Revoke Lock Selective Wipe
Full Wipe Certificate renewal Rotate personal recovery key

Lock macOS devices

You can remotely lock a lost macOS device. Citrix Endpoint Management locks the device. It then generates a PIN code and sets it in the device. To access the device, the user types the PIN code. Use Cancel Lock to remove the lock from the Citrix Endpoint Management console.

You can use the Passcode device policy to configure more settings associated with the PIN code. For more information, see macOS settings.

  1. Click Manage > Devices. The Devices page appears.

    The Device page

  2. Select the macOS device that you want to lock.

    Select the checkbox next to a device to show the options menu above the device list. You can also click anywhere else on a listed item to show the options menu on the right side of the list.

    The options menu

    The options menu

  3. In the options menu, click Secure. The Security Actions dialog box appears.

    The Security Actions dialog box

  4. Click Lock. The Security Actions confirmation dialog box displays.

    The Security Actions confirmation

  5. Click Lock Device.


You can also specify a passcode instead of using the code that Citrix Endpoint Management generates. The lock action fails if the code specified does not meet the code requirements of the device or existing work profile.

Bootstrap token

A bootstrap token assists with granting the SecureToken macOS attribute to accounts when you sign on to a macOS device. SecureToken passes down from one trusted account to another. SecureToken-enabled accounts can do cryptographic operations on the device. Without the bootstrap token, you need to follow complex workflows to create accounts on that device before adding individual user accounts.

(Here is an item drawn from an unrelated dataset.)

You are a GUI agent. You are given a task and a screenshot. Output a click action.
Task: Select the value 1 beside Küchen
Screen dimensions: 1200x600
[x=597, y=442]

Citrix Endpoint Management supports escrowing bootstrap tokens for macOS devices that are enrolled through the Apple Deployment Program. You use the Apple Deployment Program to enroll macOS devices that you buy directly from Apple, a participating Apple Authorized Reseller, or a carrier. For information about enrolling in the Apple Deployment Program, see Deploy devices through Apple Deployment Program.

Bootstrap tokens are generated during the Setup Assistant workflow. Specifically, they are generated during local user account creation. The Setup Assistant runs the first time users start their devices. The tokens are saved in the Citrix Endpoint Management database and not visible to you and end users. Deleting the devices from your Citrix Endpoint Management site deletes the tokens. Doing a factory reset doesn’t delete them.


  • macOS 11.0 or later
  • macOS devices that have the Apple T2 Security Chip
  • macOS devices enrolled through Apple Deployment Program

One benefit of escrowing bootstrap tokens with Citrix Endpoint Management is that remote accounts can be enabled for FileVault and able to unlock the FileVault volume. For information about FileVault, see FileVault device policy.